* **Excerpted passage**
= Gooding (band) =

Gooding is an American rock band based out of Nashville, Tennessee. They began their formation when Steven Gooding moved to Wichita, Kansas and met current drummer Jesse Reichenberger. Many years later at The University of Kansas, Gooding and Reichenberger met Billy Driver, their future bass player. Since the late 2000s, they have had two fourth members, first Jenny Wood, and currently Erin O'Neill, both of whom were featured on guitar and vocals.

==Members==
- Steven Gooding – front man, lead guitar, vocals
- Jesse Reichenberger – drums
- Billy Driver – bass, vocals
- Erin O’Neill – guitar, vocals
- Kevin- Drums

==Funding the Future==
In recent years, Gooding has made it a part of their tours to contribute back to the communities they have received help from in the past, from military bases to Walter Reed Hospital. In the last few years, Gooding has worked to create Funding the Future LIVE, a non-profit charitable organization dedicated to teaching and inspiring children to become financially literate. Gooding has performed at more than 80 high schools, and at the Conference of World Affairs for four years. For their contributions, they were invited to a private tour of the White House.

In April 2015, Gooding was praised by the Wall Street Journal for being a "Trojan Horse" of financial literacy.

* **Recorded data**
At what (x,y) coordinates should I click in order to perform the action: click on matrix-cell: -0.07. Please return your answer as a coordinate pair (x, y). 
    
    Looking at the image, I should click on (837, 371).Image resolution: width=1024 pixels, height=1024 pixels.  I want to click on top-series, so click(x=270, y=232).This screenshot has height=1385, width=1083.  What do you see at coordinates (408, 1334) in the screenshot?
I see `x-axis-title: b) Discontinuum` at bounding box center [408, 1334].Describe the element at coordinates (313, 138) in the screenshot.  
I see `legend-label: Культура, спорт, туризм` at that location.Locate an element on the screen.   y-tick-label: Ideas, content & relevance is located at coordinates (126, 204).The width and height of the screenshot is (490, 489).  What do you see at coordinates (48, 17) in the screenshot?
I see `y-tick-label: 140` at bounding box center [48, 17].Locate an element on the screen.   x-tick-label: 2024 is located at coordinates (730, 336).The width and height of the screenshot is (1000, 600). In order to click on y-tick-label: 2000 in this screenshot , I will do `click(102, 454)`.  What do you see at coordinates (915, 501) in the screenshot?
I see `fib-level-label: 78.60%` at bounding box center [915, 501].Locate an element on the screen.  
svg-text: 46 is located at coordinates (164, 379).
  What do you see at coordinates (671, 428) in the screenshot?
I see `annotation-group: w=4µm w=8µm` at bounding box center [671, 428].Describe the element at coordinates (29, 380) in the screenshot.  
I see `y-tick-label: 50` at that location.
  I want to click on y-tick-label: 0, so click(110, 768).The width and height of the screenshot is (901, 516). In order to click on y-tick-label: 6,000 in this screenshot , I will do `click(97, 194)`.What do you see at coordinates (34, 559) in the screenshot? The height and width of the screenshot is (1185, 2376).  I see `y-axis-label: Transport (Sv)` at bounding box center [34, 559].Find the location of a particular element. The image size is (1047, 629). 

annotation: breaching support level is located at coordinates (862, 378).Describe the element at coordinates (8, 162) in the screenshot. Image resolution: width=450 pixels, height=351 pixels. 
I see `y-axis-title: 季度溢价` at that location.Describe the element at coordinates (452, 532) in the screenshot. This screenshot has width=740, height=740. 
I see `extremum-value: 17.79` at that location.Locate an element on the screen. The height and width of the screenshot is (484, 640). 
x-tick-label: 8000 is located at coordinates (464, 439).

* **List of tasks**
1. List every person named in the opening paragraph of the Gooding band article, before the "Members" heading.
2. Reproduce the stretch of the Gooding band article from "Gooding is an" through "guitar and vocals." word for word.

* **Numbered responses**
1. Steven Gooding, Jesse Reichenberger, Billy Driver, Jenny Wood, Erin O'Neill

2.
Gooding is an American rock band based out of Nashville, Tennessee. They began their formation when Steven Gooding moved to Wichita, Kansas and met current drummer Jesse Reichenberger. Many years later at The University of Kansas, Gooding and Reichenberger met Billy Driver, their future bass player. Since the late 2000s, they have had two fourth members, first Jenny Wood, and currently Erin O'Neill, both of whom were featured on guitar and vocals.